WHAT TO DO =>
(A) Say whether each statement below agrees with the fluoridation passage, answering yes or no and quoting the deciding words from the passage: (i) The Environmental Working Group is an advocacy organization in Washington. (ii) Dr. Douglass responded to requests for comment. (iii) Elise Bassin began with different raw data than her mentor did.
(B) Carry on the fluoridation passage from the point where it stops.

GIVEN PASSAGE =>
——————————

Questions about fluoridation
have returned with renewed vigor because of allegations of scientific
misconduct against a prominent researcher at the Harvard School
of Dental Medicine. The Environmental Working Group, an advocacy
organization in Washington, charged last month that Chester Douglass
misrepresented an unpublished study about bone cancer and fluoridated
tap water. In written testimony to the National Research Council
last year, Dr. Douglass said he had found no evidence that fluoridation
increased risk of osteosarcoma, a rare bone cancer. But a 2001 study
he cited, and oversaw, found that boys who drink fluoridated water
have a greater risk of developing the disease. (Dr. Douglass did
not respond to requests for comment.)
More interesting than
what Dr. Douglass said or didn't say, however, is the study he swept
under the rug. It was conducted by one of his doctoral students,
Elise Bassin. She started with the same raw data as her mentor --
139 people with osteosarcoma and 280 healthy "controls"

——————————

DATA SHOWN =>
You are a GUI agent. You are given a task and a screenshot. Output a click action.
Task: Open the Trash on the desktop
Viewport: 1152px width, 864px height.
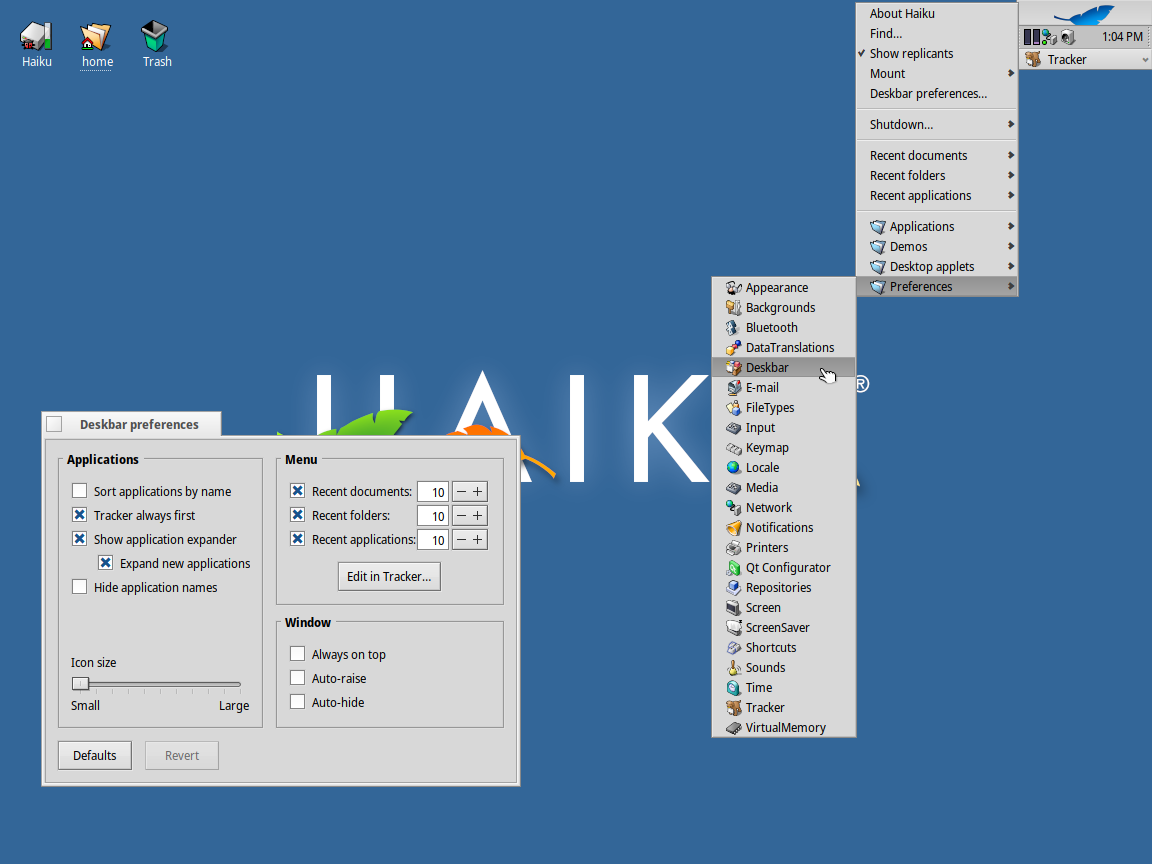pyautogui.click(x=156, y=35)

——————————

LIST OF ANSWERS =>
(A)
(i) Yes: "The Environmental Working Group, an advocacy organization in Washington"
(ii) No: "Dr. Douglass did not respond to requests for comment."
(iii) No: "She started with the same raw data as her mentor"

(B)
-- but saw a way to improve on it. Since most of the 400 people
diagnosed in the U.S. each year with osteosarcoma are kids, and
since any ill effect of fluoride would likely come when bones are
growing most quickly, she focused on the 91 patients who were under
20.
HER RESULT: Among boys
drinking water with 30% to 99% of the fluoride levels recommended
by the U.S. Centers for Disease Control and Prevention, the risk
of osteosarcoma was estimated to be five times as great as among
boys drinking nonfluoridated water. At 100% or more, the risk was
an estimated seven times as high. The association was greatest for
boys six to eight.
To be sure, one study
proves nothing. Moreover, Dr. Bassin hasn't published her core findings
(though in 2004 she and colleagues published a description of their
methodologies). As Boston University epidemiologist Richard Clapp
says, "Peer review picks up things that even doctoral students
at Harvard might miss."
So I asked scientists
to read the study. BU's Kenneth Rothman, founding editor of the
journal Epidemiology, called it of "publishable quality."
Zeroing in on young patients, he said, was good science: "If
there were an adverse effect of fluoride, it's possible an effect
of early exposure would be manifest in the first 20 years of life
- but not after." Looking at all ages, in other words, could
conceal any link between fluoridation and cancer.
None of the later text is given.